Short of that, though, there are three simple steps that act as a fool-proof guide to working out from your living room. 

Activation

If we aren’t getting to the gym or doing our morning commutes to the office, we’re essentially moving from our beds, to our makeshift desks, and back to bed. That lack of muscle movement can result in tight muscles, so you need to make sure that all the muscles are properly switched on before jumping into your workout. 

Tim Kayode, from stretch clinic Flexology, recommends doing activation moves rather than static stretches before jumping into a workout. “Activation work is important to make sure we’re looking after our posterior chain, so the muscles in the backside of our bodies, which often get short and tight.”

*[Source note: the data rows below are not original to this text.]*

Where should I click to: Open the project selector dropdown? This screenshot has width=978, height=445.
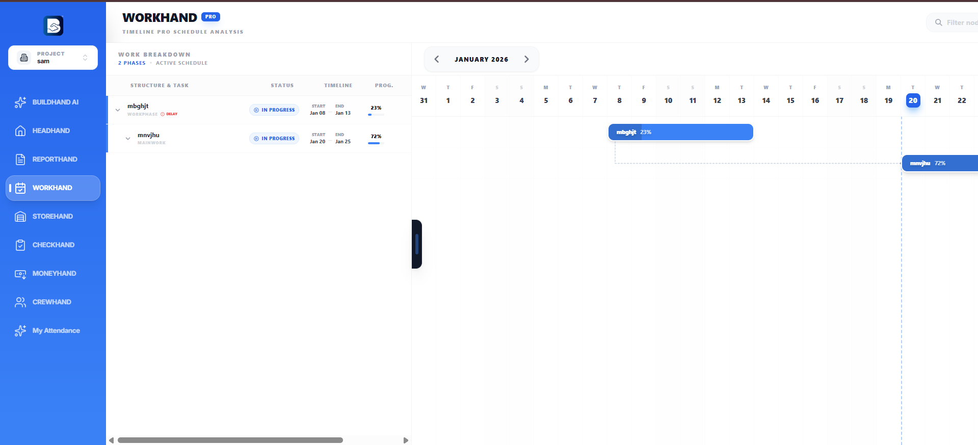[x=53, y=58]
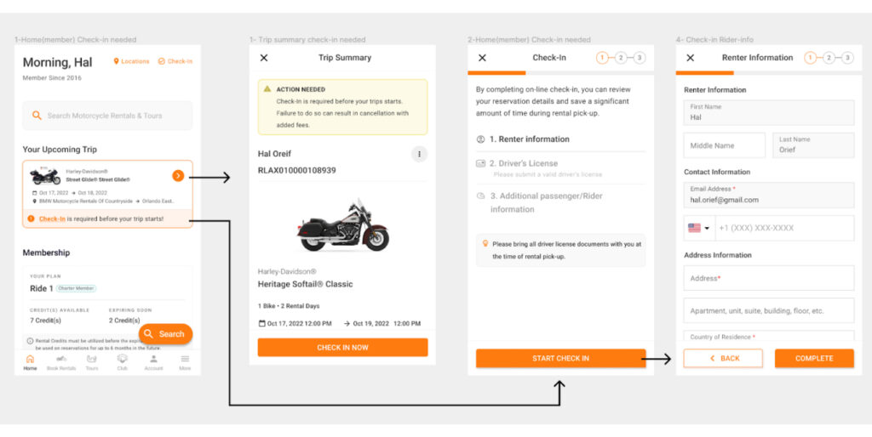Open country flag phone code dropdown

(698, 228)
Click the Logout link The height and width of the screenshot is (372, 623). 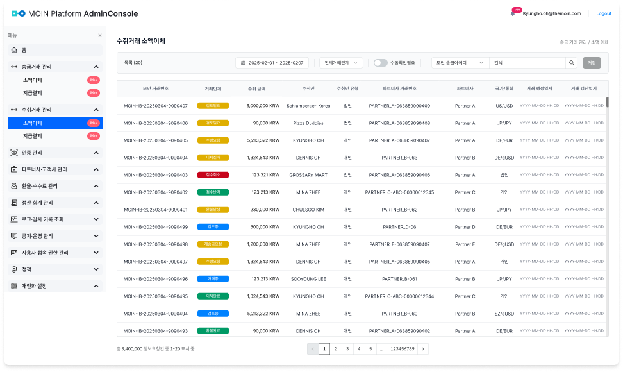point(603,13)
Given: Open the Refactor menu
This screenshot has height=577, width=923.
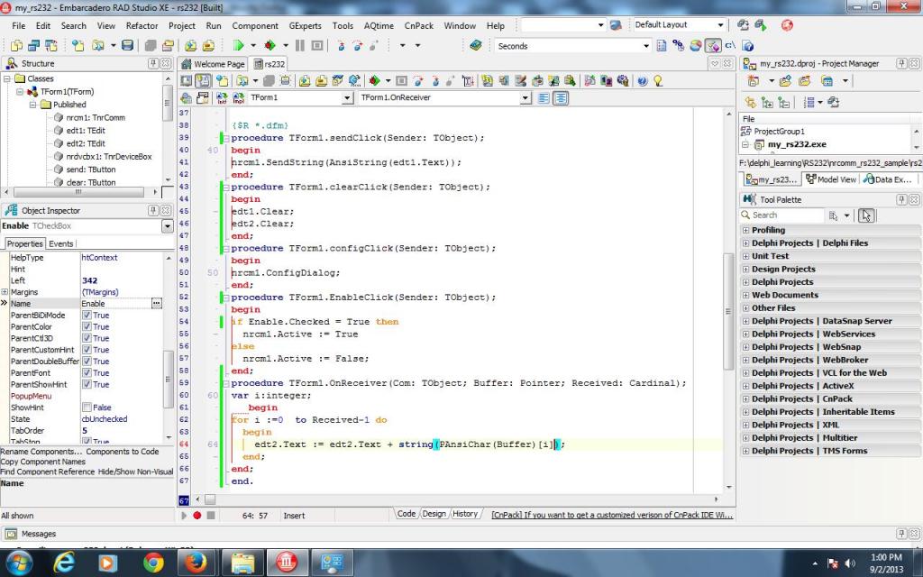Looking at the screenshot, I should (x=142, y=26).
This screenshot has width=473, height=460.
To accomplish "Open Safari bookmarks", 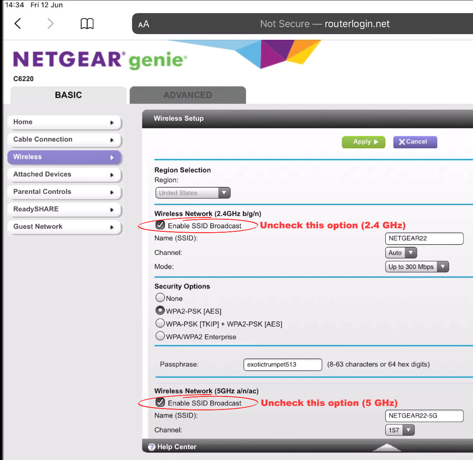I will [87, 23].
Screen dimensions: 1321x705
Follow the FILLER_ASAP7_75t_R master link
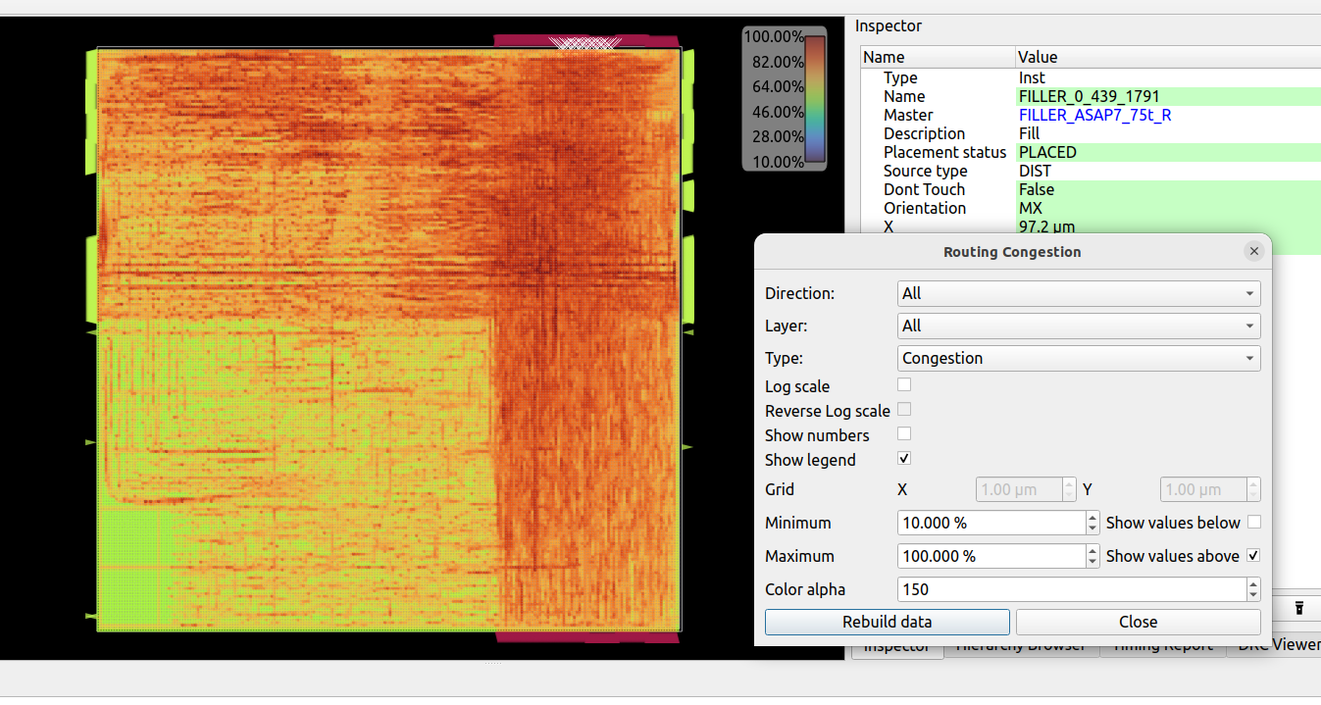(1095, 115)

The most essential part of our body to activate is our glutes: “They’re the most important place to keep mobile because we use them for everything,” says Kayode. “But we sit on them for such long periods of time nowadays. Also, our glutes and hips connect the upper half to the lower half of our body, so if they’re off that’s going to stimulate other parts of the body to go wrong too.” 

Kayode recommends beginning with a glute bridge: 

  • Lying on your back, place your feet on the ground around a palm’s length from your bum. 
  • Lift your hips off the floor, keeping your chin and ribs tucked as you do so, then place back down.
  • Repeat that until you feel your glutes are warmed up. 
Glute bridges

Another great move for the posterior chain is a “superman”: 

  • Lie on your stomach with your arms stretched out by your head. 
  • Lift the opposite arm and leg off the floor, holding for a couple of seconds and squeezing the back and glutes. 
  • Work up towards lifting both arms and legs off the floor at once. 

Resistance training

Yes, you can still build up strength at home. Maybe you won’t be able to deadlift 70kg from your living room, but working on bodyweight moves will build strength. “You build your muscles through using resistance, which can come from your own body weight, from free weights (such as dumbbells), or from using machines,” explains Emma Obayuvana. 

Exercises that use resistance include press-ups, pull-ups, bodyweight squats and lunges. Buying some resistance bands will do exactly what they say on the tin: add in more resistance to your workout to increase the effectiveness.   

If the idea of giving up weights doesn’t appeal, you can always use household items as stand-in dumbbells. While that probably won’t be adding up to your normal lifting amount, doing low-weight, high-rep workouts for a few weeks won’t stall your progress. In fact, a study from 2016 proves that as long as the frequency of the workout adds up to the same amount, it doesn’t matter whether you train high or low reps when it comes to gaining muscle mass and strength.

If you’re in need of a proper workout plan, then our Strong Women Training Club is the place to head. You’ll receive two effective video workouts per week, plus a whole bank of how-to exercise tutorials to ensure your exercising with proper form. Plus, you’ll have access to exclusive articles filled with useful advice from experts.

Stretching

We don’t mean to sound like your PE teacher, but the best way to end any workout is with a stretch. This is where the static stretches – rather than dynamic exercises we began with – are best because the muscles are loosened up and have blood flowing to them. 

Working on your flexibility when you’re prepped and primed to do so will also benefit your strength goals: “Stretching increases your range of movement, which in turn allows you to load your muscles with more weight as they lengthen,” says Strong Women trainer Tess Glynne-Jones. “When you’re working out, you’ll find you’re able to move heavier weights, which means that eventually muscle gains will be on their way. Think performance, health and aesthetic progress.”

While they won’t get rid of DOMS (delayed onset muscle soreness) immediately, getting in the swing of stretching post-workout will ease pain in the long run by encouraging a better blood flow to the muscles.